What you have to do — Turn the items below into a two-column CSV with the header "text" and "answer" and one row per item. Put each item's text and its answer in separate quoted fields, replace any line breaks with spaces, and leave the pictures out.

───── Excerpted data ─────

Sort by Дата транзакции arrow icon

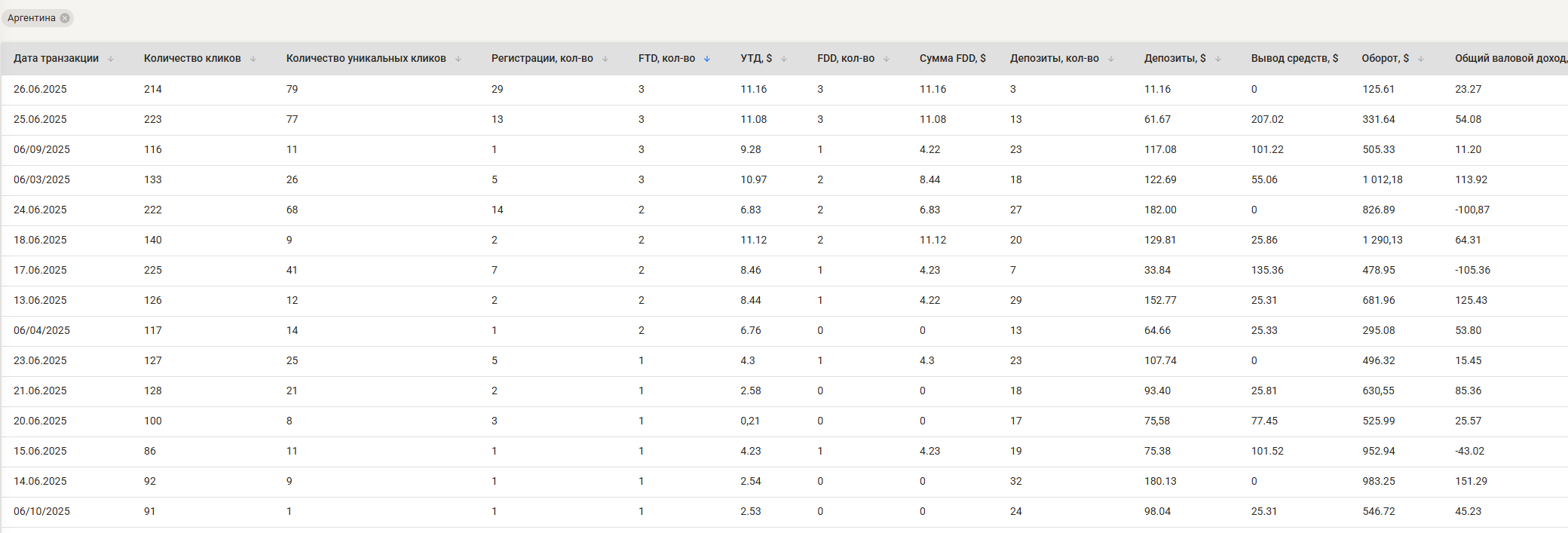click(x=111, y=59)
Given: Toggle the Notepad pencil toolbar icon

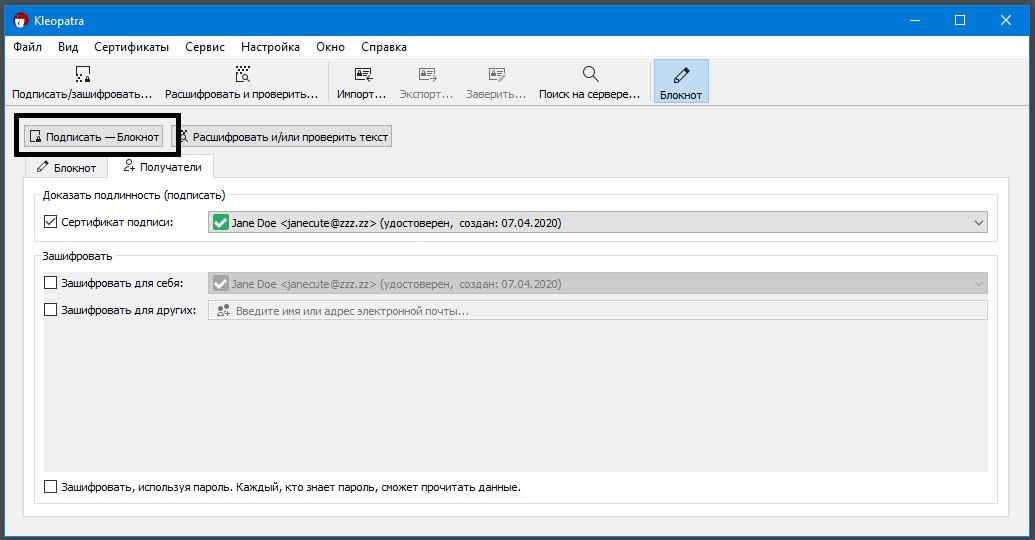Looking at the screenshot, I should (x=681, y=75).
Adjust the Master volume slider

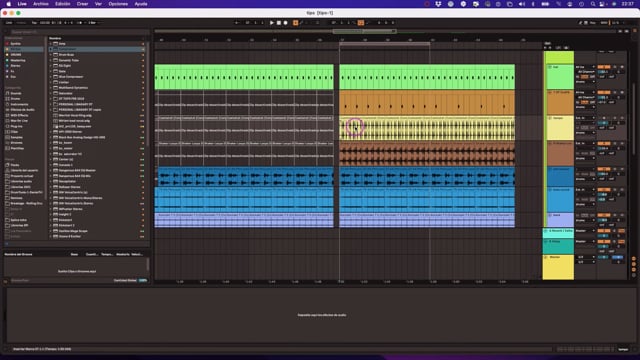point(617,257)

─────

Answer —
text,answer
"Sort by Дата транзакции arrow icon","click(x=111, y=59)"
"Given: Toggle the Notepad pencil toolbar icon","Looking at the screenshot, I should (x=681, y=75)."
"Adjust the Master volume slider","point(617,257)"